Mercado imobiliário de alto padrão mira o TikTok para transformar atenção em venda

Incorporadoras testam linguagem nativa de vídeo curto e automação para reduzir custo de aquisição e ampliar geração de leads

Resumo rápido

  • Incorporadoras de alto padrão vêm testando o TikTok como canal de geração de vendas, não apenas de awareness, com conteúdo humanizado e participação de corretores e creators.
  • Cases apresentados pela Rise Growth Marketing mostram resultados da Melnick (RS) e da Flamboyant Urbanismo (GO), com ganhos em engajamento, retenção e custo por lead.
  • Ferramentas de otimização dinâmica de criativos (DCO) surgem como resposta ao efeito de concentração de entrega dos algoritmos, que pode direcionar até 80% do investimento a um único criativo após uma semana de campanha.
  • O movimento ocorre em meio a uma demanda ainda resiliente por imóveis novos e à expansão do crédito imobiliário no Brasil em 2026.

O mercado imobiliário brasileiro começa a olhar para o TikTok menos como uma vitrine de awareness e mais como uma frente de geração de vendas.
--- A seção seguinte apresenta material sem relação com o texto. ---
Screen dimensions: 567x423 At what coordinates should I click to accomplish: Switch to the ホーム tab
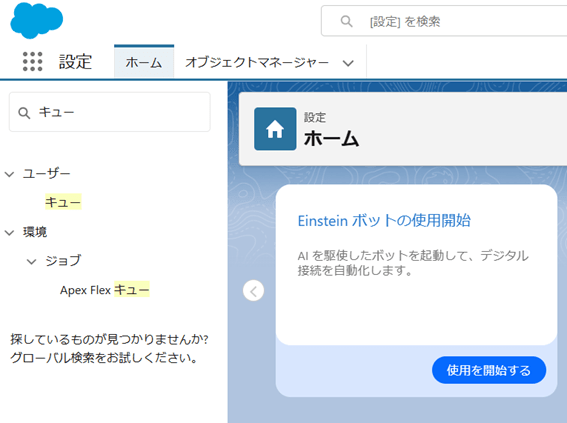(144, 61)
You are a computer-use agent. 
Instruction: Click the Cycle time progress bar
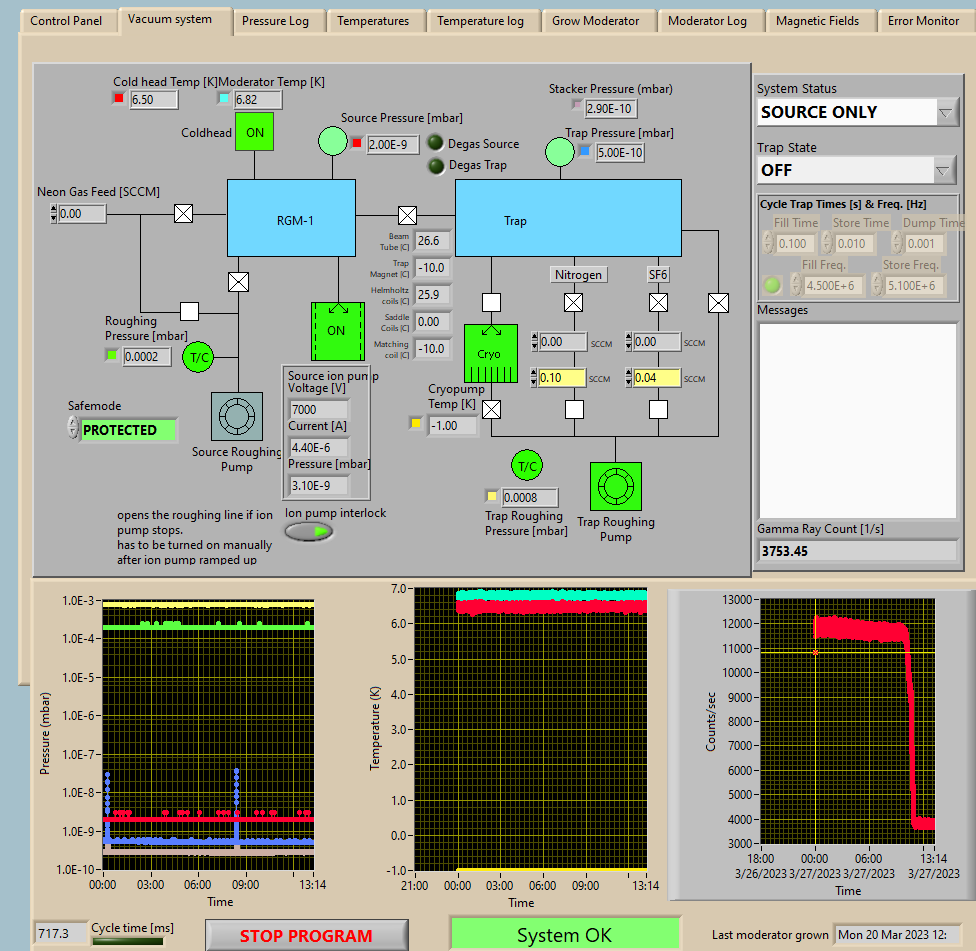(x=127, y=940)
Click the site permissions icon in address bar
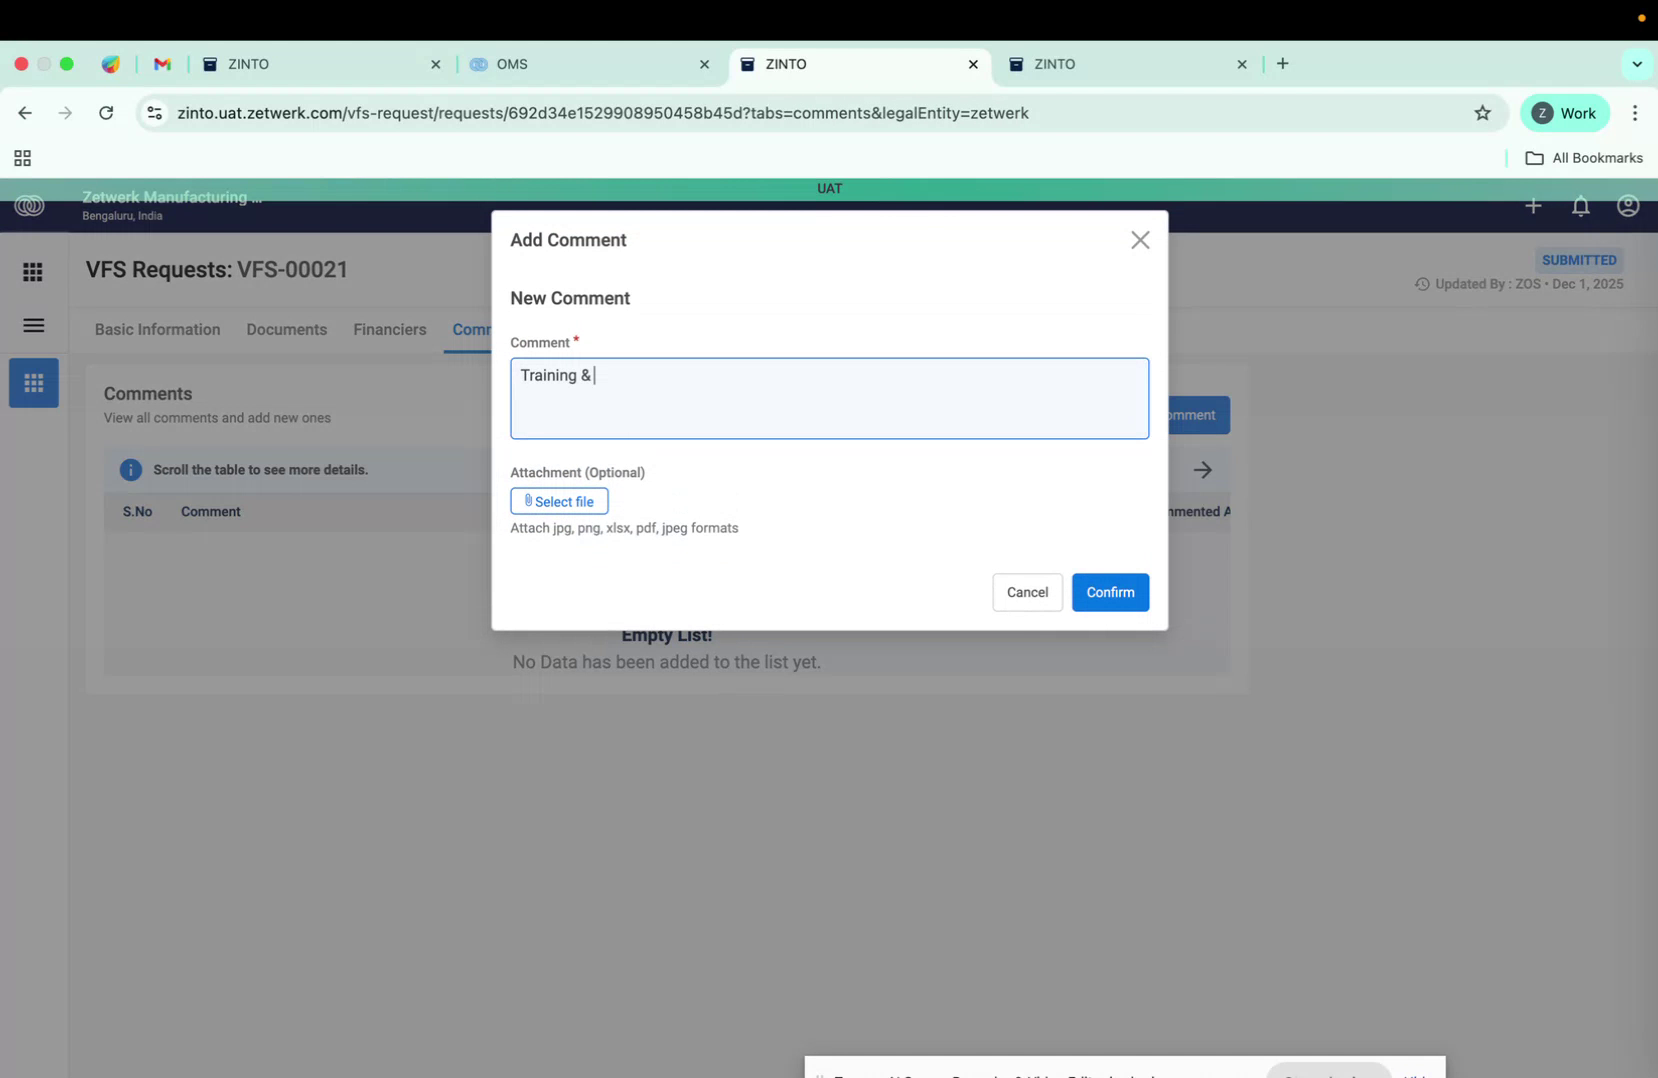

A mudança acompanha a própria expansão da publicidade digital no país: os investimentos em mídia digital chegaram a R$ 42,7 bilhões em 2025, alta de 12,7% sobre 2024, segundo o estudo Digital AdSpend 2026, produzido pelo IAB Brasil em parceria com o Ibope.

BGC (Broker Generated Content) é o modelo que estrutura a participação de corretores na produção de conteúdo para redes sociais, unindo aprendizado da linguagem da plataforma, multiplicação de peças e organização da distribuição.

É nesse ambiente que incorporadoras, sobretudo as de alto padrão, vêm testando formatos de comunicação baseados em entretenimento, conteúdo produzido por usuários e profissionais da própria operação de vendas, além de ferramentas de automação da entrega de anúncios.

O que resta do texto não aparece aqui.